Where is Gadhafi? Guessing game begins as an era ends in Libya



“Where is Moammar Gadhafi?”, might as well be the 24-dollar question on everyone’s mind, considering the contradicting reports about Gadhafi.

“He’s everywhere, he’s nowhere; he’s negotiating to get out, he will never surrender; who knows?” former United Nations official Mark Quarterman said.

Quarterman however stressed that “how he goes” is the next important question that will influence the reconciliation process in Libya, not just the information that the dictator is on the way out.

“Gadhafi’s mode of leaving is very important,” Quarterman, now with the Center for Strategic and International Studies, told The Envoy. “If he leaves but aspects of his regime stick around—-people who keep the lights on,  and pick up the garbage, and they cooperate with the new transitional authority, that’s a good thing. … But if there’s chaos in his wake,” that would be very bad.

Libyan opposition national Transition Council leader Mustafa Abdel-Jalil said “the Gadhafi era is over”, even as sporadic fighting and pockets of resistance were observed Monday in certain neighborhoods in Tripoli.

The NTC said they had in custody and under house arrest three of Ghadafi’s sons including Mohammed, his eldest son and Seif al-Islam Ghadafi, the heir apparent. They however admitted that they had no idea where Ghadafi, who ruled the nation for 42 years, was.

French and British leaders admitted Monday that they are also in the dark about the whereabouts of Ghadafi.

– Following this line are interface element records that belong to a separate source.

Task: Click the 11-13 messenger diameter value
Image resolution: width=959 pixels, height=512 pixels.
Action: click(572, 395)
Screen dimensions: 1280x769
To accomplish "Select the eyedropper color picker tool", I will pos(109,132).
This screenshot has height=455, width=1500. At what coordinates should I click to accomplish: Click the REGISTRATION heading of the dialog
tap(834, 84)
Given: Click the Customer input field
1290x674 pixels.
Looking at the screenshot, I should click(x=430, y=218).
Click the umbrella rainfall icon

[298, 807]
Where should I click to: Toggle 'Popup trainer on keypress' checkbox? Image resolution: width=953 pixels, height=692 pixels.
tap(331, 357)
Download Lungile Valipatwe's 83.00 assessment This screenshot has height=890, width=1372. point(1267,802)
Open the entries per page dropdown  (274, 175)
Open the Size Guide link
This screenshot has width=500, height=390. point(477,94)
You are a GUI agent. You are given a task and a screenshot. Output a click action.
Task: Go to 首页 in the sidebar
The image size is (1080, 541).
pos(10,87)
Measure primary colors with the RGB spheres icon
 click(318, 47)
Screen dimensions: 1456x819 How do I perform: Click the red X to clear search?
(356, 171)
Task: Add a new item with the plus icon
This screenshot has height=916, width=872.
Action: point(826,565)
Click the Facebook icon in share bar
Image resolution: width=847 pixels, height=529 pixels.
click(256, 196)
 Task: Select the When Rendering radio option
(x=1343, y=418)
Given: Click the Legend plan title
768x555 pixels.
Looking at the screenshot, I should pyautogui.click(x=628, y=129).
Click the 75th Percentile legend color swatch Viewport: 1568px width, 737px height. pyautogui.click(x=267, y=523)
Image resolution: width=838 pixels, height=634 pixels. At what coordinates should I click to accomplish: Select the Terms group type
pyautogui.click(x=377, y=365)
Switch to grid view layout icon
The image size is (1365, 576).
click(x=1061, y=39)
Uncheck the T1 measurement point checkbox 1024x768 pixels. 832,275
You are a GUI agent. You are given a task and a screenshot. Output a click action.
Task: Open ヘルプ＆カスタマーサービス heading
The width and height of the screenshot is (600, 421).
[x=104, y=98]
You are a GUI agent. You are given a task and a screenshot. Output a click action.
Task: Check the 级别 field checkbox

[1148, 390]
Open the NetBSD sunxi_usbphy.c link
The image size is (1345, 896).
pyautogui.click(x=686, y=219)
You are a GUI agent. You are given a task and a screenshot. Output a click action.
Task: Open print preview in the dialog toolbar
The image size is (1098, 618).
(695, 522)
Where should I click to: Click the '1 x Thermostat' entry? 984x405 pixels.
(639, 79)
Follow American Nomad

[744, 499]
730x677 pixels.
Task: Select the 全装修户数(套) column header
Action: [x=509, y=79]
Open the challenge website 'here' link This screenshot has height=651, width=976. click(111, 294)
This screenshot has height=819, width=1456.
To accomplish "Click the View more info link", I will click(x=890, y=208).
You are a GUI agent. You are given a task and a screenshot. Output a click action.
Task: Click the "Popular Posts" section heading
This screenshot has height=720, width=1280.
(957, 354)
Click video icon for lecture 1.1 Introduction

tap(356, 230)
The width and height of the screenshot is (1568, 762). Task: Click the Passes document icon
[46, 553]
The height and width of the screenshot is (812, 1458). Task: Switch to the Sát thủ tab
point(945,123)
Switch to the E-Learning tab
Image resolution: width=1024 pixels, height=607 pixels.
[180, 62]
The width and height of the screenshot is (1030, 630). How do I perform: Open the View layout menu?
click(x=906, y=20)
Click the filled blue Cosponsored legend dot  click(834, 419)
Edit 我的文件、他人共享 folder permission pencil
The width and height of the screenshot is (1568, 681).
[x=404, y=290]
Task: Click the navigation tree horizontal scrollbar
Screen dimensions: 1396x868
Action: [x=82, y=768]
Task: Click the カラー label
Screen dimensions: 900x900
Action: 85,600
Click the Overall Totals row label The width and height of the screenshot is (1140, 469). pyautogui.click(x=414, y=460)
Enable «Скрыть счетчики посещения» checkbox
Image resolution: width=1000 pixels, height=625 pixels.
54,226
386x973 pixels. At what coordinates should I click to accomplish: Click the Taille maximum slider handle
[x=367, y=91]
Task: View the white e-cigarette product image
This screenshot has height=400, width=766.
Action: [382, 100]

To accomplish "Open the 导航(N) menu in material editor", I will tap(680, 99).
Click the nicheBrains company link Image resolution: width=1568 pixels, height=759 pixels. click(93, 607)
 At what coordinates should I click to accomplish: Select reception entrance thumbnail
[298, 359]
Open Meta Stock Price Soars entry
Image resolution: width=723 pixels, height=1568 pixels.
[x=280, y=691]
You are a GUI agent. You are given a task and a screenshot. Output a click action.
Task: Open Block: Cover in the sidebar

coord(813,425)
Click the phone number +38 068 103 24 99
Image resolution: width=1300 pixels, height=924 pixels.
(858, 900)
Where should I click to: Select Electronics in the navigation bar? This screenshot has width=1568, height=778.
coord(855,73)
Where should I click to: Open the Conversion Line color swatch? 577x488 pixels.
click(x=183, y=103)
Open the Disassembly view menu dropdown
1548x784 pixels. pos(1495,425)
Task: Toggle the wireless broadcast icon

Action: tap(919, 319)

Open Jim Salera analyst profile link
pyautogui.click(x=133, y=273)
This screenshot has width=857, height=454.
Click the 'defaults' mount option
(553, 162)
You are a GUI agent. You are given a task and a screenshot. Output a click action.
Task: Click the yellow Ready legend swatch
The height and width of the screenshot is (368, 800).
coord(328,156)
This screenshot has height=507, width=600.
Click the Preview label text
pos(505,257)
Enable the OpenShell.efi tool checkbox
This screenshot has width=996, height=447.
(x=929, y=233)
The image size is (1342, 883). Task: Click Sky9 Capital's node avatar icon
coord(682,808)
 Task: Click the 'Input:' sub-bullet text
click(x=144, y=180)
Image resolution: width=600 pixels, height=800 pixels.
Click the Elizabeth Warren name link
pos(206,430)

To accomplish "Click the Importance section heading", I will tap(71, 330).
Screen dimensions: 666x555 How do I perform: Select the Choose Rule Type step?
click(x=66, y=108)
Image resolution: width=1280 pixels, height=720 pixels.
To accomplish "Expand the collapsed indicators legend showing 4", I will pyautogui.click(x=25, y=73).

A rumour that the Libyan ruler sought refuge in South Africa was also denied by its officials.

“Bab al-Aziziya and the surrounding areas are still out of our control,” Abdel-Jalil told journalists at a triumphant press conference in the rebel stronghold of Benghazi Monday, the Associated Press reported, referring to the Tripoli neighborhood where the Gadhafi compound in located.

“We have no knowledge of Gadhafi being there, or whether he is still in or outside Libya.”Alain Juppe, the French foreign minister, said Monday that “Paris did not know where [Gadhafi] was,” Angus McSwan of Reuters reported. “British Prime Minister David Cameron said London had no confirmation of his whereabouts either.”

American official said Ghadafi may still be in Libya.

“I think that’s probably fair to say that we believe he’s still in the country,” Pentagon spokesman Col. Dave Lapan told journalists Monday, ABC News reported. “On what basis can we say that? Just again, it’s a belief. We do not have any information that he has left the country.”